TASK INPUTS.

>> begin

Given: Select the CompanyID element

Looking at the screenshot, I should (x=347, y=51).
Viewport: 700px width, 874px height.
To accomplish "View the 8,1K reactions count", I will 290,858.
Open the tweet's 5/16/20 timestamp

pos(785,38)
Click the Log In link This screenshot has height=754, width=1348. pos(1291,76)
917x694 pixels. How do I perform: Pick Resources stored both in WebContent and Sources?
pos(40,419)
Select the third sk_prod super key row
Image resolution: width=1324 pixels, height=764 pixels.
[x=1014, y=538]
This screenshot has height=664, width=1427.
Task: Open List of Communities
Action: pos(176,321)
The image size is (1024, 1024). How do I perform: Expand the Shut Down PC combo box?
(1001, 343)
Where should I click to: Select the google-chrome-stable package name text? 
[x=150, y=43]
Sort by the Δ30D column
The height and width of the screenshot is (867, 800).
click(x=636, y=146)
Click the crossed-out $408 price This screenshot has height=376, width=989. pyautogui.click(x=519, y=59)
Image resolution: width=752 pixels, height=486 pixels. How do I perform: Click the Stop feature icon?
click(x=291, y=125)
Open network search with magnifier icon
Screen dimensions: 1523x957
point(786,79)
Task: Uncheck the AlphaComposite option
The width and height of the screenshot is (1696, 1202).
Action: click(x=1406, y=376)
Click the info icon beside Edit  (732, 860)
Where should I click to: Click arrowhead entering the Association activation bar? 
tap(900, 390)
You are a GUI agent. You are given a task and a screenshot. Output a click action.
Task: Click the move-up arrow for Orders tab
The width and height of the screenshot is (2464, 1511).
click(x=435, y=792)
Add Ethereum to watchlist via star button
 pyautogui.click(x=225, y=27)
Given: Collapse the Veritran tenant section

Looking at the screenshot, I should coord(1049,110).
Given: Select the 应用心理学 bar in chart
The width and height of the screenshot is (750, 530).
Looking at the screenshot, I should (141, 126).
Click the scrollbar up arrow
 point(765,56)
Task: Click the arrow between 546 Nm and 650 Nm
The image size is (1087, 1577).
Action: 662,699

>> end

INSTRUCTION. Express every line of the records above as a JSON list of strings, one string per line, leaving out the blank lines.

PROBLEM SOLUTION.
[
  "Given: Select the CompanyID element",
  "Looking at the screenshot, I should (x=347, y=51).",
  "Viewport: 700px width, 874px height.",
  "To accomplish \"View the 8,1K reactions count\", I will 290,858.",
  "Open the tweet's 5/16/20 timestamp",
  "pos(785,38)",
  "Click the Log In link This screenshot has height=754, width=1348. pos(1291,76)",
  "917x694 pixels. How do I perform: Pick Resources stored both in WebContent and Sources?",
  "pos(40,419)",
  "Select the third sk_prod super key row",
  "Image resolution: width=1324 pixels, height=764 pixels.",
  "[x=1014, y=538]",
  "This screenshot has height=664, width=1427.",
  "Task: Open List of Communities",
  "Action: pos(176,321)",
  "The image size is (1024, 1024). How do I perform: Expand the Shut Down PC combo box?",
  "(1001, 343)",
  "Where should I click to: Select the google-chrome-stable package name text? ",
  "[x=150, y=43]",
  "Sort by the Δ30D column",
  "The height and width of the screenshot is (867, 800).",
  "click(x=636, y=146)",
  "Click the crossed-out $408 price This screenshot has height=376, width=989. pyautogui.click(x=519, y=59)",
  "Image resolution: width=752 pixels, height=486 pixels. How do I perform: Click the Stop feature icon?",
  "click(x=291, y=125)",
  "Open network search with magnifier icon",
  "Screen dimensions: 1523x957",
  "point(786,79)",
  "Task: Uncheck the AlphaComposite option",
  "The width and height of the screenshot is (1696, 1202).",
  "Action: click(x=1406, y=376)",
  "Click the info icon beside Edit  (732, 860)",
  "Where should I click to: Click arrowhead entering the Association activation bar? ",
  "tap(900, 390)",
  "You are a GUI agent. You are given a task and a screenshot. Output a click action.",
  "Task: Click the move-up arrow for Orders tab",
  "The width and height of the screenshot is (2464, 1511).",
  "click(x=435, y=792)",
  "Add Ethereum to watchlist via star button",
  " pyautogui.click(x=225, y=27)",
  "Given: Collapse the Veritran tenant section",
  "Looking at the screenshot, I should coord(1049,110).",
  "Given: Select the 应用心理学 bar in chart",
  "The width and height of the screenshot is (750, 530).",
  "Looking at the screenshot, I should (141, 126).",
  "Click the scrollbar up arrow",
  " point(765,56)",
  "Task: Click the arrow between 546 Nm and 650 Nm",
  "The image size is (1087, 1577).",
  "Action: 662,699"
]